Lars sat next to her before the table. “I don’t know his real name. His mother didn’t tell me it before she ran off. And the name on the birth certificate simply says ‘baby boy.’ I thought he sort of melded against me like a little peanut when I held him against my chest, so...it works for now.”
“Peanut. Sure. But you are going to give him a name?”
Lars shrugged. “When the right one comes to me. I have up to a year to fill it in on the birth certificate.”
“Sounds fair enough. Oh, don’t get up. I’ll check the milk.” She tested the milk against her wrist, then sat down and handed it to him. “Cool, but just about right. So...do I get to ask you about Peanut’s mom and where she is and why you’re doing the single-daddy thing? Oh. Did she die?”
“No, she’s not dead, and yes, ask me anything you like.”
Because that meant she was open to the conversation, and maybe he might still have a chance with her.
“I want to know whatever you’re comfortable telling me.” She pointed to the baby sucking voraciously at the bottle. “Explain that little bundle of sweetness and wild rock-star hair.”

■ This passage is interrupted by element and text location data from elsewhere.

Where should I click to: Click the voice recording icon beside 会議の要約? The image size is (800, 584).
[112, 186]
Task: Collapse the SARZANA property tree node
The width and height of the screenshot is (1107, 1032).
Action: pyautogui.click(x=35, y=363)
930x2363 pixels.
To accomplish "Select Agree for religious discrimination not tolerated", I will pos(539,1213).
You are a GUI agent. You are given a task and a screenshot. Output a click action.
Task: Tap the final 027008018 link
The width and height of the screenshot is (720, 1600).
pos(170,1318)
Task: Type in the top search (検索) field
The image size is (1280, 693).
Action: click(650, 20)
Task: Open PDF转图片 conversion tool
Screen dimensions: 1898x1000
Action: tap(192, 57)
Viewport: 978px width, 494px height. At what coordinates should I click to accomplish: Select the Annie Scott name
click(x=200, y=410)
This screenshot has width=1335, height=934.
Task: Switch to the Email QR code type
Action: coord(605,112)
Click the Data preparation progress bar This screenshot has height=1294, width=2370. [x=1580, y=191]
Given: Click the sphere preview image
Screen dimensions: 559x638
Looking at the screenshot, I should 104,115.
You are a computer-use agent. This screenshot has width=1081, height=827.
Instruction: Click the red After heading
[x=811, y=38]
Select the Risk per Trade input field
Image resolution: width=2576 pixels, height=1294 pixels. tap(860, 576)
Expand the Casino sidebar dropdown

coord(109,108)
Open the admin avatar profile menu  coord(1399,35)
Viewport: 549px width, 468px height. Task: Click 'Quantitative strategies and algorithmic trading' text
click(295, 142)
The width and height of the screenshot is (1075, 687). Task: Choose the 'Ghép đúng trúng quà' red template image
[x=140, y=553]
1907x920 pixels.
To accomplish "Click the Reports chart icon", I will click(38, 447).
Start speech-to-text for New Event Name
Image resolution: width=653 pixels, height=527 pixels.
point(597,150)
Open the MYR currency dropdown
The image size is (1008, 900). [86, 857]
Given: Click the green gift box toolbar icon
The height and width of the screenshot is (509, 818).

She hadn’t made an excuse to leave yet. And she wasn’t standing by the door, eyeing the escape. So Lars marked himself as lucky. So far, so good.
“All right, here goes. I spent a few nights with Peanut’s mom last year. It was a two-night stand kind of thing. We met in a nightclub in downtown Minneapolis. We weren’t drunk, but you know how sometimes you just want to get close with another person?”
She nodded knowingly. “Oh, yeah.”
“And the feeling was mutual,” he continued. “So, you know, it happened. She stayed the day and a second night, then told me it had been fun, and she was moving on. She traveled a lot for her job as a photojournalist. Was hoping to get an assignment in Africa that would last for years. I marked it off as a fun couple of nights and life went on. Human women, you know...”
He shifted to tilt up Peanut a bit so the baby wouldn’t get gassy from sucking in air from the bottle.
“What about human women?” Mireio asked.
“It’s hard for we werewolves to have a relationship with someone who is going to freak out the minute she sees you shift. We can’t trust that secret with just anyone.”
“You can trust a witch.”
“I know that.” He winked at her and she smiled and wiggled on her chair. “Ten months after that hookup I get a knock on the door and the surprise of my life. She didn’t want a baby. Didn’t need one messing up her life. And she got the African assignment. So she said it was my choice. She could put the baby up for adoption, or I could take him.”
Mireio’s jaw dropped open. Then she closed it. “Wow. Tough choice for a young, single man.”
“Not really. I took one look at this little peanut and knew I had to have him in my life.”
“Really? Have you always liked kids? Babies? Usually men aren’t so paternal.”
“I have never been around kids much. Never even held a baby before this guy.”
“How did you even trust that he was yours?”
“She does ask the questions, doesn’t she?” Lars said to Peanut. “I just knew. But also, his mom said I should get a DNA test, and she even had the forms and details on how to do it, along with all the info she’d written down for Peanut’s feeding schedule. She was an orderly woman. And she said she knew he was mine because she hadn’t had sex with a guy after me for months.”
“Did you do the test?”
“I did. Peanut is one hundred percent mine. But I knew that before I got the test results.”
“How did you know?”
He beamed at her. “My heart told me he was mine. But also, could you imagine putting this little sweetie up for adoption?”